Foreigners in Taiwan during the COVID-19 outbreak: TaindianDj

Indian Youtuber Dharamjeet. (photo courtesy/ TaindianDj)

TAIPEI (THe China Post) — The outbreak of COVID-19, along with the level 3 epidemic warning, has drastically changed the lives of people in Taiwan.

For foreigners living here, the situation has become even more complicated, especially when they are not familiar with the government’s policies and have trouble reading news in mandarin.

Indian Youtuber TaindianDj 台印Dj (DJ) has gained a following with his videos showcasing Indian and Taiwanese cultures, while also approaching topics regarding Taiwan from a foreigner’s perspective.

He has lived in Taiwan for seven years, and is currently a PhD research scholar at Academia Sinica. The COVID-19 outbreak in Taiwan has changed his way of living in various ways.
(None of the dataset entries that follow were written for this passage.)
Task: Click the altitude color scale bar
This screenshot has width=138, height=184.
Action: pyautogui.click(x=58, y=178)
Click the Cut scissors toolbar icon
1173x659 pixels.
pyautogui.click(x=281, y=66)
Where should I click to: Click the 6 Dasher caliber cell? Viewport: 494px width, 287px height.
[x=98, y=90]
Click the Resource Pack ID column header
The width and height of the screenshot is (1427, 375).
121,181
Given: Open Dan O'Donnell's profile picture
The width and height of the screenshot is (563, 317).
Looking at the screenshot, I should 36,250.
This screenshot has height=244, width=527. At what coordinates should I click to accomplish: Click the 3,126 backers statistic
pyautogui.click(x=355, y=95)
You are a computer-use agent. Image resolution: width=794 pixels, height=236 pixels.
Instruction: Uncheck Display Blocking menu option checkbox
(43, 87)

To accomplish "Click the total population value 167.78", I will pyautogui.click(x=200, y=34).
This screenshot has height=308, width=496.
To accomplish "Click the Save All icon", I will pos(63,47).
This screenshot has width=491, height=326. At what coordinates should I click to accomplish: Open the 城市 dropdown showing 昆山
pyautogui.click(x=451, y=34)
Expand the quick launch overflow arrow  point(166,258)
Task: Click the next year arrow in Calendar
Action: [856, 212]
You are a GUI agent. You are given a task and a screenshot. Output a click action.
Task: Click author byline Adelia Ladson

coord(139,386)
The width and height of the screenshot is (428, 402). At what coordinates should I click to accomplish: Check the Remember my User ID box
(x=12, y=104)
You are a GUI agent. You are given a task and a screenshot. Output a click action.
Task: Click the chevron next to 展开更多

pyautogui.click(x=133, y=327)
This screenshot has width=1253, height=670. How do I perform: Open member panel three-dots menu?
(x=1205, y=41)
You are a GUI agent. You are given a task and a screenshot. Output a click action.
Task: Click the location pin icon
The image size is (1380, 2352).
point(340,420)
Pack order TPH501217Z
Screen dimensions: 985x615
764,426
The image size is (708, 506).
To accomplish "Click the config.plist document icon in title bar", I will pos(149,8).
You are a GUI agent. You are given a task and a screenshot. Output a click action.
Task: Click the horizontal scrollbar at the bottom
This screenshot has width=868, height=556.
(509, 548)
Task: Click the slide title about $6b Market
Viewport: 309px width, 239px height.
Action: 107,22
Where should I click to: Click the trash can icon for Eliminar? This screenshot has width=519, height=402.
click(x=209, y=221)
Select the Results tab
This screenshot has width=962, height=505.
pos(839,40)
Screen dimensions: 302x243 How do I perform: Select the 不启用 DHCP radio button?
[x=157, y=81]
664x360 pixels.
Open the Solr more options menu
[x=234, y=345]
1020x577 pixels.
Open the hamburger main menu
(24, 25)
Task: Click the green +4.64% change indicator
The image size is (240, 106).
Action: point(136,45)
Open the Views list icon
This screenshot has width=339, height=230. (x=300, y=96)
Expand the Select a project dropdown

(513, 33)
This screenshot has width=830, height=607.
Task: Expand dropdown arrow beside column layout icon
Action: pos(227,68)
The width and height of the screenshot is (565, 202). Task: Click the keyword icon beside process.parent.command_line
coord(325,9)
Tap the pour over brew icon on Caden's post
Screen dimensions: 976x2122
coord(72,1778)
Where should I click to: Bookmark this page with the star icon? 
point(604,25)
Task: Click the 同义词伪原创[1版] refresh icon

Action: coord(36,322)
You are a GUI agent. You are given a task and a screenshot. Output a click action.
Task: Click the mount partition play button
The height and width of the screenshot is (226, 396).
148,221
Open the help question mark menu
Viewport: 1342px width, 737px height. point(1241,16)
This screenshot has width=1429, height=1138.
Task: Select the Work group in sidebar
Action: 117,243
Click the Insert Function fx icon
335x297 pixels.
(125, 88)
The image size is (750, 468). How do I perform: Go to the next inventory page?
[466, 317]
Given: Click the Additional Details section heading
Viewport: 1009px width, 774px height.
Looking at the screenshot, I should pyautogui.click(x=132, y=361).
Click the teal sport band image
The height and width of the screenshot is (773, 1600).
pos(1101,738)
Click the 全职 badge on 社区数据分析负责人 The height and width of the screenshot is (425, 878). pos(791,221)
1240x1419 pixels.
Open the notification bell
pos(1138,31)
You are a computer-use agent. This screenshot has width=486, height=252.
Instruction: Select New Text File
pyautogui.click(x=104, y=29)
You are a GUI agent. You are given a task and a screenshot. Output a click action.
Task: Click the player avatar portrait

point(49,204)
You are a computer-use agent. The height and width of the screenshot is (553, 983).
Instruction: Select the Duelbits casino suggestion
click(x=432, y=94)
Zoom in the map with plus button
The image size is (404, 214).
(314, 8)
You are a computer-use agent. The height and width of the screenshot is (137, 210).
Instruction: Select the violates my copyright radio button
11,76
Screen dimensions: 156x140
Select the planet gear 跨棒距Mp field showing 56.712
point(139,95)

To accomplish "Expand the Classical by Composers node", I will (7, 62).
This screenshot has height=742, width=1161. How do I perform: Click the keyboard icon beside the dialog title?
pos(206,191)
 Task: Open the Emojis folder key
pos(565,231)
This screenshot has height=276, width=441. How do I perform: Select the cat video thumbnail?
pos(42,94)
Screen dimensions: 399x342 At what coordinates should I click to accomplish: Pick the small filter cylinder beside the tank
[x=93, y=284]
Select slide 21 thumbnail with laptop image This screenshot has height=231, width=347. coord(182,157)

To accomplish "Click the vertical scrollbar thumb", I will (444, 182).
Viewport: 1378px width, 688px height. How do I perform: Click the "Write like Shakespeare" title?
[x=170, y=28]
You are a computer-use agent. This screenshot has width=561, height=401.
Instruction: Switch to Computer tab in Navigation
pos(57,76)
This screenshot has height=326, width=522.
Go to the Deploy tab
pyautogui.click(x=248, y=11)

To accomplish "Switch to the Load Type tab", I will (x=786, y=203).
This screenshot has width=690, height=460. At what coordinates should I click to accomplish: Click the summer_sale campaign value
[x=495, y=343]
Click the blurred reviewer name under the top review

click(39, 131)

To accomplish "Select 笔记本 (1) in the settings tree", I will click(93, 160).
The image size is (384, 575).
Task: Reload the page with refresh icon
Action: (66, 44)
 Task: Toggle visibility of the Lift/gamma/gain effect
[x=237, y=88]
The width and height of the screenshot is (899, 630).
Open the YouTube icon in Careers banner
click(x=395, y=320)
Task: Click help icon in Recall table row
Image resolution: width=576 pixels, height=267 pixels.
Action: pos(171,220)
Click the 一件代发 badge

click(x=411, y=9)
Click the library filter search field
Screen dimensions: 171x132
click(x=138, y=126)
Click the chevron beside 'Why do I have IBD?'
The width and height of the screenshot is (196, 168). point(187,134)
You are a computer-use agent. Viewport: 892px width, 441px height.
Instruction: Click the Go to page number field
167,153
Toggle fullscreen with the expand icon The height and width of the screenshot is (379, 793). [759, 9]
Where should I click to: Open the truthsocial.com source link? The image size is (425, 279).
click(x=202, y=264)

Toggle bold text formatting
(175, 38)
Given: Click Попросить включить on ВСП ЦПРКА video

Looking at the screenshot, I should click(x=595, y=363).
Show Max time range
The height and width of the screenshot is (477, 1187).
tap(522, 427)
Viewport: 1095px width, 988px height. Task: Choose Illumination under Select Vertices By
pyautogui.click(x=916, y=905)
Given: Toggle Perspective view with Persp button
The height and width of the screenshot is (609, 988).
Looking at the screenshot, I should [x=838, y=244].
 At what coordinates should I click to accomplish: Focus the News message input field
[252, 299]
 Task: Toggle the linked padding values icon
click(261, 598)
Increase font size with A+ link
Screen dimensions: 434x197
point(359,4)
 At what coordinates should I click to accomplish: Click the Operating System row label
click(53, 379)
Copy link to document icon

Working in the field of computer science, it wasn’t hard for DJ to carry on with his work from home; however, he found it unproductive after trying it out for awhile and thus decided to switch back to working at the office. His colleagues continued working from home, so they were able to follow the epidemic prevention measures.

Though his source of income was not affected since he was able to work normally, DJ admitted that the pandemic had negatively impacted him both physically and mentally as exercising and meeting up with friends was no longer possible.

Indian Youtuber Dharamjeet. (photo courtesy/ TaindianDj)

DJ explained that as a foreigner, spending the holidays with friends was really important to him, but all of this was disrupted by the outbreak.

Additionally, many foreigners have expressed that it is harder for them to stay updated on Taiwan’s epidemic prevention information due to a lack of English news. Even though DJ checks various English news sites every day, the information is still very limited.

“As per my knowledge there are only one or max [sic] two news agencies that are broadcasting the news in English video. Most of the foreigners are getting the information by reading the limited number of English articles, not the video”, he told The China Post during a recent e-mail interview.

According to DJ, many of his foreigner friends are interested in learning more about the government’s vaccine rollout plans and the releif package. However, a lack of detailed information in English can cause them to miss out on such opportunities.

Therefore, DJ hopes that Taiwan news media can improve on making bilingual information more accessible. “I’ll be more than happy to see more live broadcasting by the news agencies in English”, he said.

DJ and other Indians living in Taiwan also started a blood donation campaign after finding out that Taiwan is in urgent need of blood donations. The event was from June 2 to June 16, and 35 people donated to the cause.

He organized this event with Priya Lee Lalwani, who is also the admin of the facebook group “IiT-Indians in Taiwan”, as well as his friends Felix and Sana Hashmi.

After Taiwan faced a surge in COVID-19 infection cases last month, they started hosting clubhouse programs where they brainstorm ways to help Taiwan during the outbreak. He explained that’s how they got the idea.

DJ added that the Taiwanese government had donated masks, oxygen generators and other supplies to India during their time of need, which is why they were motivated to do the same for Taiwan.